_Given data_.
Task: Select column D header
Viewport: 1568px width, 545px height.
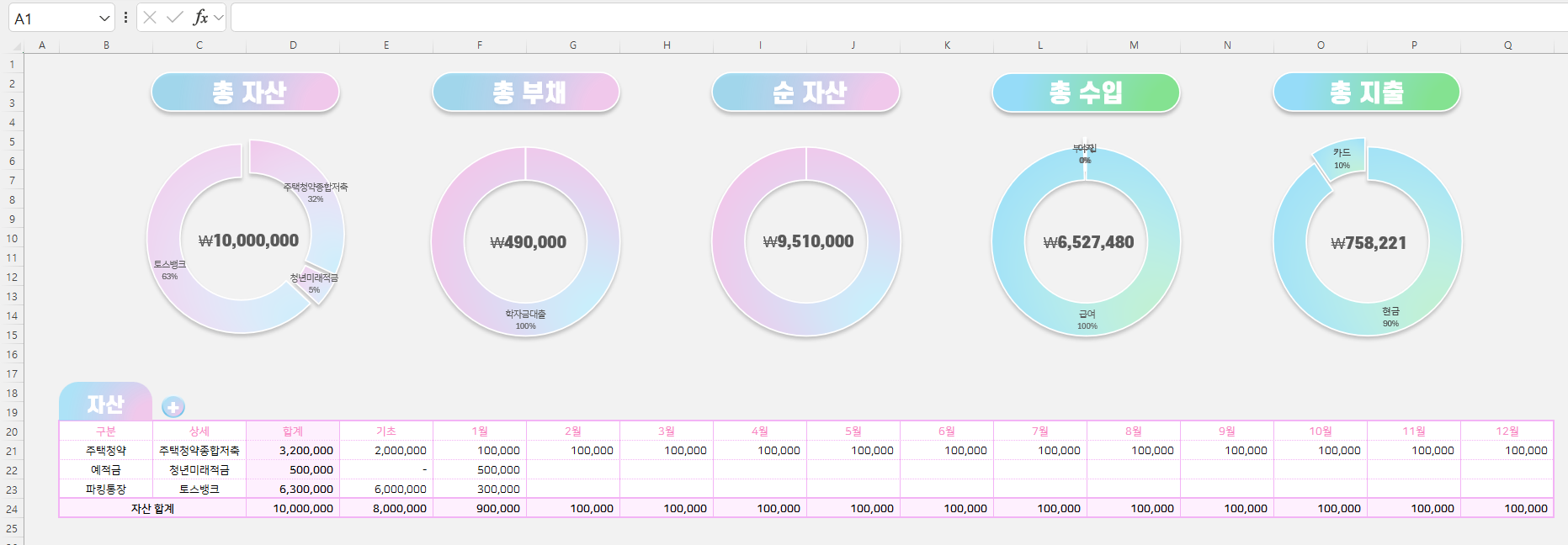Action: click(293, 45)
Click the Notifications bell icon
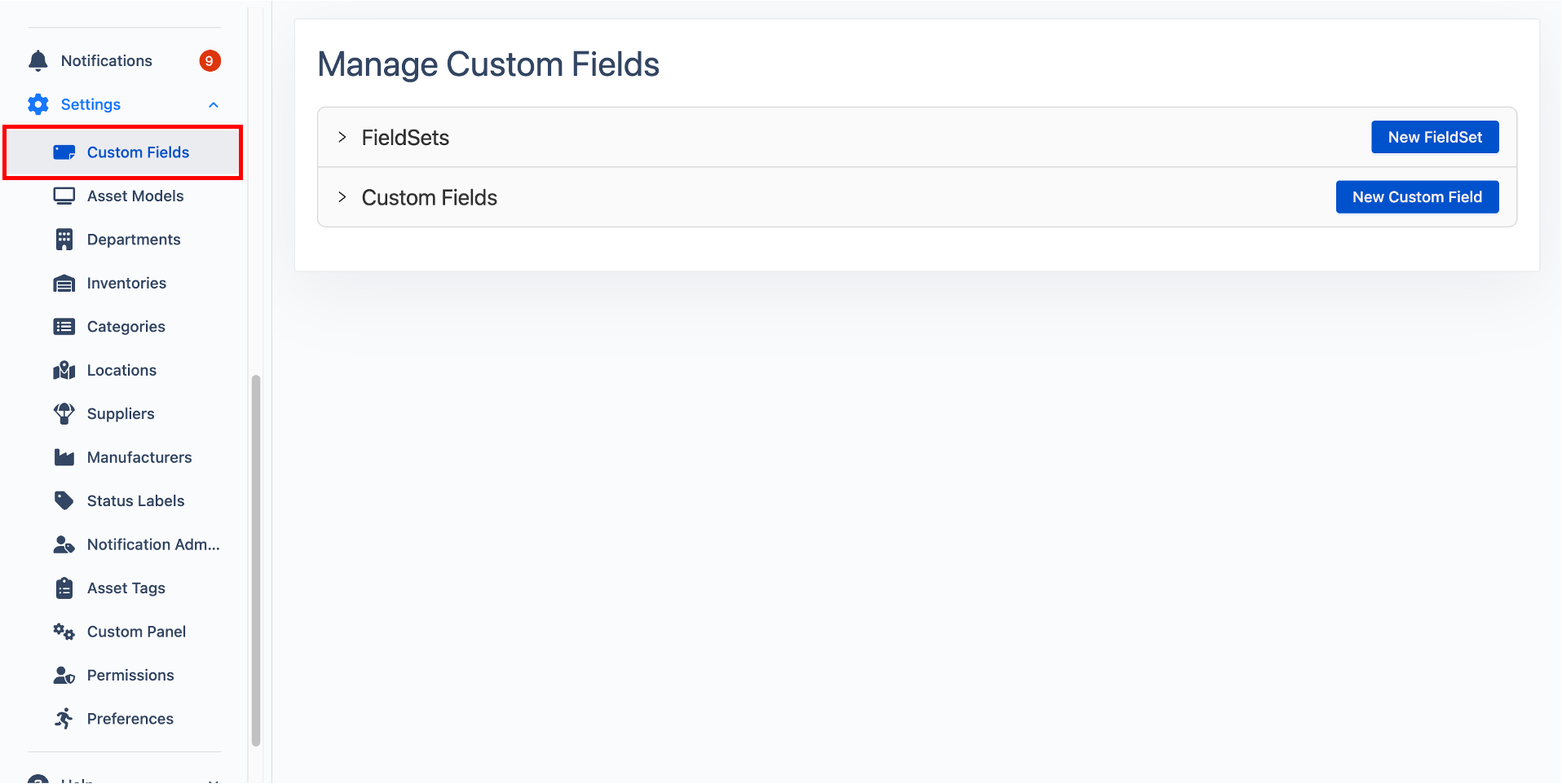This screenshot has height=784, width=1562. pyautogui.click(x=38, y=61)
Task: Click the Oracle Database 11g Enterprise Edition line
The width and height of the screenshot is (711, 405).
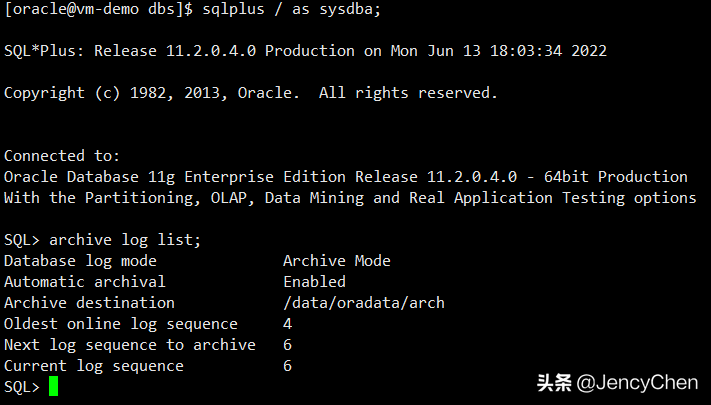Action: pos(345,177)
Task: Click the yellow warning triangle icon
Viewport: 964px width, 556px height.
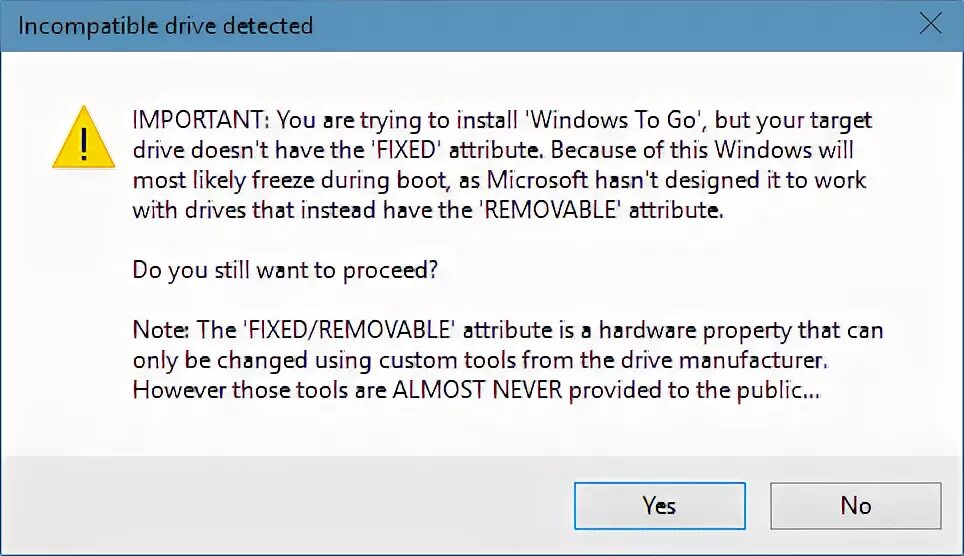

_Objective_. Write out the listing above word for word, leaving the pictures out.

_Correct response_.
Task: Select column D header
Viewport: 1568px width, 545px height.
Action: click(293, 45)
Click the Notifications bell icon
This screenshot has height=784, width=1562. pyautogui.click(x=38, y=61)
Task: Click the Oracle Database 11g Enterprise Edition line
The width and height of the screenshot is (711, 405).
Action: pos(345,177)
Task: Click the yellow warning triangle icon
Viewport: 964px width, 556px height.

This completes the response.